Gabit, the AI-powered wellness and wearable startup co-founded by former Zomato co-founder Gaurav Gupta and entrepreneur Arpana Shahi, has raised approximately ₹36.2 crore (~$3.7 million) in fresh funding. The round comes from angel investors including Deepak Gupta, Arnab Basu, Manav Gupta, and Vilas Dhar, structured across multiple pre-Series A5 CCPS tranches. The company, founded in 2022, has now raised over $12.7 million total, excluding an earlier undisclosed celebrity-backed round featuring Ranbir Kapoor and Badshah. Gabit offers a flagship titanium smart ring that tracks over 150 health markers, alongside AI-powered coaching, personalized nutrition, recovery tracking, stress management, sleep monitoring, and skincare products. The startup also acquired Sweden-based nutrition brand Näck last year to deepen its supplements portfolio.
The raise comes as India's wearable healthtech and D2C wellness market accelerates, with the smart wearables segment projected to reach nearly $10.26 billion by 2031. Gabit illustrates a recurring pattern in the AI wellness segment: startups combining hardware, AI-driven software, subscriptions, and multi-category commerce to build integrated lifestyle ecosystems rather than standalone gadget companies. The company's expansion into skincare and nutrition alongside its core wearable reflects a broader structural push toward vertically integrated, recurring-revenue wellness platforms that span diagnostics, coaching, supplements, and beauty — extending the addressable market beyond the typical smart-ring customer.

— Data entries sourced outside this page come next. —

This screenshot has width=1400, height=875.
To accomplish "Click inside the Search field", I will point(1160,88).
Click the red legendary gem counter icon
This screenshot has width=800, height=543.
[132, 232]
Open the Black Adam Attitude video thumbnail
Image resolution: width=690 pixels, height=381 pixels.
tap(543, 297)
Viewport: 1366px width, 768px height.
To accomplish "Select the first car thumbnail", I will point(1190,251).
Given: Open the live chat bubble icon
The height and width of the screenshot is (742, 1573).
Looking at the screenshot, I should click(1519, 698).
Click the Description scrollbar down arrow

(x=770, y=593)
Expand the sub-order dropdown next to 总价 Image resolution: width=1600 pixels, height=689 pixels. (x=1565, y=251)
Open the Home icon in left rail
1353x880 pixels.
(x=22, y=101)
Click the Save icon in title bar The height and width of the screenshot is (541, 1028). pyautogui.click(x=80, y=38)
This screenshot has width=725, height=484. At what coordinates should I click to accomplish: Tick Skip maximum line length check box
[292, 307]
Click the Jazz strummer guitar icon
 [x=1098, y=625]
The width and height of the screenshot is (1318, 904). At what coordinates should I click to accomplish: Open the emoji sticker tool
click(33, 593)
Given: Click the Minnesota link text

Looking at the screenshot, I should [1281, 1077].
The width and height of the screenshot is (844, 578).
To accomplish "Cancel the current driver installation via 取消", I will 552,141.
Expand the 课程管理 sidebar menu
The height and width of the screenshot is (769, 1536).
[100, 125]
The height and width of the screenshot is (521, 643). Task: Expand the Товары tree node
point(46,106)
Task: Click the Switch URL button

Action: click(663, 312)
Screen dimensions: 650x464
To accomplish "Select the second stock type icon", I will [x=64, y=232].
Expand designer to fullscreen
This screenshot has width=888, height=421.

While Gabit's total funding remains modest by global AI standards, its trajectory is notable for how it blends AI inference on-device (smart ring) with cloud-based coaching and recommendation models, creating a data moat around longitudinal biometric signals. The company competes with Oura and other smart-ring incumbents but is differentiating through a full-stack wellness ecosystem tailored to the Indian market. The involvement of celebrity investors and the acquisition of a European nutrition brand suggest Gabit is pursuing a brand-building strategy that blends direct-to-consumer distribution with lifestyle positioning — a model that could prove sticky in India's price-sensitive but wellness-aspirational consumer base.